35 En hij graveerde ze met cherubs, en palmbomen, en open bloemen, dewelke hij met goud overtoog, gericht naar het uitgesnedene.
Og han prydet dem med utskjæringer: kjeruber og palmer og utsprungne blomster, og han klædde dem med gull som blev lagt jevnt utover utskjæringene.
36 Daarna bouwde hij het binnenste voorhof van drie rijen gehouwen stenen, en een rij cederen balken.
Og han bygget den indre forgård av tre lag huggen sten og ett lag sederbjelker.

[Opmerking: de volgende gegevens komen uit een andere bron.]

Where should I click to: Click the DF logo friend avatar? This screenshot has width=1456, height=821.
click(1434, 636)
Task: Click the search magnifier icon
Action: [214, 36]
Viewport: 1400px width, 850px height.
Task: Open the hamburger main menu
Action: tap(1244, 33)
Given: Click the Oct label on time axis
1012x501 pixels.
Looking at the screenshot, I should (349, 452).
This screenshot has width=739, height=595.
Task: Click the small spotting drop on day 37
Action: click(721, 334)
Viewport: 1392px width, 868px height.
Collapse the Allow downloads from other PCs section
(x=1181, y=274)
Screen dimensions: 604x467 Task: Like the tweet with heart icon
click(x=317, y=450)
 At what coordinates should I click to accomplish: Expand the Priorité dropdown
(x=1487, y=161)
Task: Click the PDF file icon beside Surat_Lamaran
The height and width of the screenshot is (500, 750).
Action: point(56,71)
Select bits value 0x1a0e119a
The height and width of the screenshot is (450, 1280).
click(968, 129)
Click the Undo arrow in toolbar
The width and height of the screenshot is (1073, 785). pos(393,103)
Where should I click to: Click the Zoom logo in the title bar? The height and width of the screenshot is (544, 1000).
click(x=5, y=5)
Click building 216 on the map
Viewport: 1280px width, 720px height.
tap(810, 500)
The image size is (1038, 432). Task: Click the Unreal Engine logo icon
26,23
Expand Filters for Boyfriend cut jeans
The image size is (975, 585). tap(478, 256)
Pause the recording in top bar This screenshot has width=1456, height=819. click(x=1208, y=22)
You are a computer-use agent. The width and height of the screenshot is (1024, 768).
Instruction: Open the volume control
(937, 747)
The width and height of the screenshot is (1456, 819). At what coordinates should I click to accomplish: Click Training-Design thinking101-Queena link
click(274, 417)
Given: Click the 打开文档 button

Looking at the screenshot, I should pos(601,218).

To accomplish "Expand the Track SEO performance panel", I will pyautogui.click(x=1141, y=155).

37 In het vierde jaar werd de grond van het huis des HEEREN gelegd, in de maand Ziv;
I det fjerde år blev grunnvollen lagt til Herrens hus, i måneden siv,
38 En in het elfde jaar, in de maand Bul, welke is de achtste maand, was dit huis volmaakt, naar al zijn stukken en naar al zijn behoren; alzo heeft hij zeven jaren daaraan gebouwd.
og i det ellevte år i måneden bul det er den åttende måned var huset ferdig i alle sine deler og i ett og alt som det skulde være. Da hadde han bygget på det i syv år.